As cliché as this may sound, I looked up the definition of “transparent.” I knew that there were multiple definitions, but I was unprepared for what Merriam-Webster had for me, and its applicability to libraries.
1 a: having the property of transmitting light without appreciable scattering so that bodies lying beyond are seen clearly
b: fine or sheer enough to be seen through
2 a: free from pretense or deceit
b: easily detected or seen through
c: readily understood
d: characterized by visibility or accessibility of information especially concerning business practices
Naturally, the term transparent is associated with definition 1b above, an ability to see through something. However, the Transparent Library, as described by Casey and Stephens, embodies every varying definition of this term. The authors speak of the need to be honest, being accessible, keeping staff and users informed, and embracing feedback. These “signposts” of the authors’, are clearly seen in the definition of transparent as it equals something readily understood and completely without guise.

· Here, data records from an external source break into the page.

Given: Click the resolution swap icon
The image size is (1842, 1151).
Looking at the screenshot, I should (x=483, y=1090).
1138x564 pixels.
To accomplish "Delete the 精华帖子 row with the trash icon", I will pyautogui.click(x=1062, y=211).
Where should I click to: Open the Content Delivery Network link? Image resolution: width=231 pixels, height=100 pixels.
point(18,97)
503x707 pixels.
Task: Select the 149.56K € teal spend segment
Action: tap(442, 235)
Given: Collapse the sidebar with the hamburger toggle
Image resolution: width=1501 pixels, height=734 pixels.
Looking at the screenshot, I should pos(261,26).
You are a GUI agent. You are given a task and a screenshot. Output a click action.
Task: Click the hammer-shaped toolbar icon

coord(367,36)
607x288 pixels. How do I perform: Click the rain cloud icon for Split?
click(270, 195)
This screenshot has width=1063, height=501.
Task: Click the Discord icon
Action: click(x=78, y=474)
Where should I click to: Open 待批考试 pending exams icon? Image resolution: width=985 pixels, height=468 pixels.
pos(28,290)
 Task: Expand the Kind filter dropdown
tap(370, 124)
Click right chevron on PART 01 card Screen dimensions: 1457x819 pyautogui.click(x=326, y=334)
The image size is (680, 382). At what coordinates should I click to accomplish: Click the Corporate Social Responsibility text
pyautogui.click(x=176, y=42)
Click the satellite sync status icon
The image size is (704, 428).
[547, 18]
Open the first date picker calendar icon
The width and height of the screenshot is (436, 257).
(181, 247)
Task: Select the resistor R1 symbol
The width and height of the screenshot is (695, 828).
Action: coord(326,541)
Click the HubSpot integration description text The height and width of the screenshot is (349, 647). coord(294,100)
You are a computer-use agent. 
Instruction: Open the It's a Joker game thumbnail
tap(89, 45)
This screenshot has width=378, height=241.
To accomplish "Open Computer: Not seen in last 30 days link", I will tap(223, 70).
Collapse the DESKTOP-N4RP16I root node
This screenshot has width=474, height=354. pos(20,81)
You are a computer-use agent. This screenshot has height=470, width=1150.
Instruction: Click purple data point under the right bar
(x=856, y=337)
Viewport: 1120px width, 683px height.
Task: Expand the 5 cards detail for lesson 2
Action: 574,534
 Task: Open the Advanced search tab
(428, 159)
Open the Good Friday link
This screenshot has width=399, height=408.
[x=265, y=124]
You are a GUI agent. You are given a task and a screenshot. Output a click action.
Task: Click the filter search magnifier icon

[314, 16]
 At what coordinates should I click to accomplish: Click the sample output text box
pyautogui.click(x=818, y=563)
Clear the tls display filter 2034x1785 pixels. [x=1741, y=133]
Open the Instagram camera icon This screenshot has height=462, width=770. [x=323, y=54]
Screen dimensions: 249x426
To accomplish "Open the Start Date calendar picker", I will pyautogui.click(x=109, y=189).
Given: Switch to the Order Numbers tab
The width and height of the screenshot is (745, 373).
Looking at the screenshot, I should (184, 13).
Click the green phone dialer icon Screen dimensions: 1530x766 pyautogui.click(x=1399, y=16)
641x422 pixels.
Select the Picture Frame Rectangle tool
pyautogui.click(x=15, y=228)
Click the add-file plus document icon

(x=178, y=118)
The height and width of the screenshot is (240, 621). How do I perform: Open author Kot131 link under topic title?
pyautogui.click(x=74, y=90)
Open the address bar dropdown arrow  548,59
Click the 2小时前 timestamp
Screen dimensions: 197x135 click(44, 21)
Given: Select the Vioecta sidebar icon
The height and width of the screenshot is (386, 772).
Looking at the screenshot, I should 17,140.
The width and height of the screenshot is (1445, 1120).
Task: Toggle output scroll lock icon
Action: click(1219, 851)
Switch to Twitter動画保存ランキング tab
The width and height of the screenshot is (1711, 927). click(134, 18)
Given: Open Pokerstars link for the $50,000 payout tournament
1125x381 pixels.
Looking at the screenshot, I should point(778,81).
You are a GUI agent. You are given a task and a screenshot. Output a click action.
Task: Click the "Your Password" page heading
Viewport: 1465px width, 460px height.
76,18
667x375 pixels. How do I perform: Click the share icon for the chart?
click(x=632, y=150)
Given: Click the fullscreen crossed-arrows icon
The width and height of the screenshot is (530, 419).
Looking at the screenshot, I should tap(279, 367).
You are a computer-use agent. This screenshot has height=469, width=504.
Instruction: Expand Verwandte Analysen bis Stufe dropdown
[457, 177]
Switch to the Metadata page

Interestingly enough, ego was also listed among the “signposts” of a transparent library, which made me think of attitudes. If I could add a signpost it would be to “watch your attitude.” An attitude can be a powerful tool because it is highly contagious. The question is whether it will be used for good or bad. When I was young, my mother would make my siblings and I spell the word, when our attitudes were unpleasant. She did not want the bad attitude of one child affecting the others. Now, as an adult, I try to maintain a positive attitude (which does not always work, but I do try). Early lessons taught me that it would be discourteous for my ill-temper to dampen the spirits of another person. In libraries, especially when we wish to encourage change and forward-thinking, one person’s negative attitude could be detrimental to the creative process. Of course, everyone on the team might also become skilled at spelling attitude. I know that I did!